Caribe Conference Center

Today was the day of pre-sessions for those keen and eager souls who want to make the most of their time in sunny climes. However, the dudes are not signed up for any of these so, alas, we can’t report back on the content and learning objectives.

However, we can report that we were successful in finding a liquor store in order to stock up the refrigerator with bourbon and rum and beer. I hasten to add that we don’t intend to drink all this on our own (there are two of us here) but share it with a few friends during the week. We’re staying here for meetings after the conference so the aim is to just make sure we can “entertain” folks.

We must also applaud the single-mindedness of the two therapists from Chicago who I met on the shuttle to the hotel. Their plan was to be by the pool within 30 minutes of stepping off the bus and, to their credit, they were! Now that’s the conference commitment we like to see 😉

We were intending to settle in for a relaxed evening, watching the sun go down from a 5th floor balcony, sipping cocktails and gradually falling asleep in wicker chairs, only to wake at 3:00 in the morning with checkerboard asses. But we ended up in the exhibit hall for the last 40 minutes of the opening, doing a quick tour of the place to get our bearings and say hello to the folks we know.

At 7:35, exhibitors and attendees were ushered out for the evening, with the promise that we could all come back tomorrow at 10:15 a.m. Yes, that’s 10:15 – one of the very civilised aspects of ATIA is that it is exhibitor friendly and allows for folks to get a good night’s drinking sleep before the busy day ahead. Sadly for presenters, the sessions start at 8:00 a.m., which means no lazy morning starts with a leisurely hour or two sipping coffee by the pool.

To end the day, the we headed out to Dakshin, an Indian restaurant that we’d seen a few doors down from th liquor store earlier. [3] See, searching for alcohol can have wonderful and unexpected side benefits. For folks interested in Indian cuisine, we started with Wada Sambar, fried rice and lentil patties, along with Fish Cutlets, shallow pan-fried spiced fish cakes, then followed up with Kottyayam Fish Curry, swordfish with a pungent tamarind-flavored sauce, and Tikhut Kombdichi, chunks of chicken breast in a coriander and black pepper tomato-based sauce. Needless to say, we cleaned our plates – or should we say large, metal tray with dishes in them. Surprisingly, we went non-alcoholic on the drinks with a mint soda and mango lassi (a delicious mango and yogurt drink that sometimes is so thick you need an industrial vacuum to suck it up the straw!)

Dakshin Indian Restaurant

Dakshin food

The day is done. It’s after 10:00 p.m. yet below us folks are swimming in the pool and we’re sitting in shorts and T-shirts breathing in the still-warm air that actually contains a hint of humidity; something we north-easters haven’t experienced since last summer. Tomorrow the sessions start and the next post may be more educational.

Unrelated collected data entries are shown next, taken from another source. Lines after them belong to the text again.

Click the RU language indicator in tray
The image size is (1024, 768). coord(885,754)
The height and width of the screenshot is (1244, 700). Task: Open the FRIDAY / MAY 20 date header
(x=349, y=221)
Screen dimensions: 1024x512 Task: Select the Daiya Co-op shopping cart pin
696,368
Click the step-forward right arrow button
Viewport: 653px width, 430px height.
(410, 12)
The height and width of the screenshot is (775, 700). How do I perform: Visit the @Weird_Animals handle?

[1] Strictly speaking, I’m listening to the Howard Jones version released in 1993 and appearing on his Greatest Hits album. Fagen’s The Nightfly is one of those must-have albums for anyone who aspires to being musically eclectic. It was released in 1972 and is a magical today as it ever was. And there’s nothing like driving through the night down California’s Pacific Coast Highway from Malibu to Santa Monica with Donald Fagen as a musical companion.

[2] Back in the UK, it would be customary for a man to tap doff his flat cap and say something along the lines of “beg pardon, guvnor!” and for a lady to curtsy slightly and simply say “Ma’am” and look down. Ah, those were the days!

[3] Dakshin is an old Sanskrit word meaning “south,” so the restaurant specializes in southern Indian cuisine. For completion, uttar means “north,” paschim means “west,” and poorva is “east.”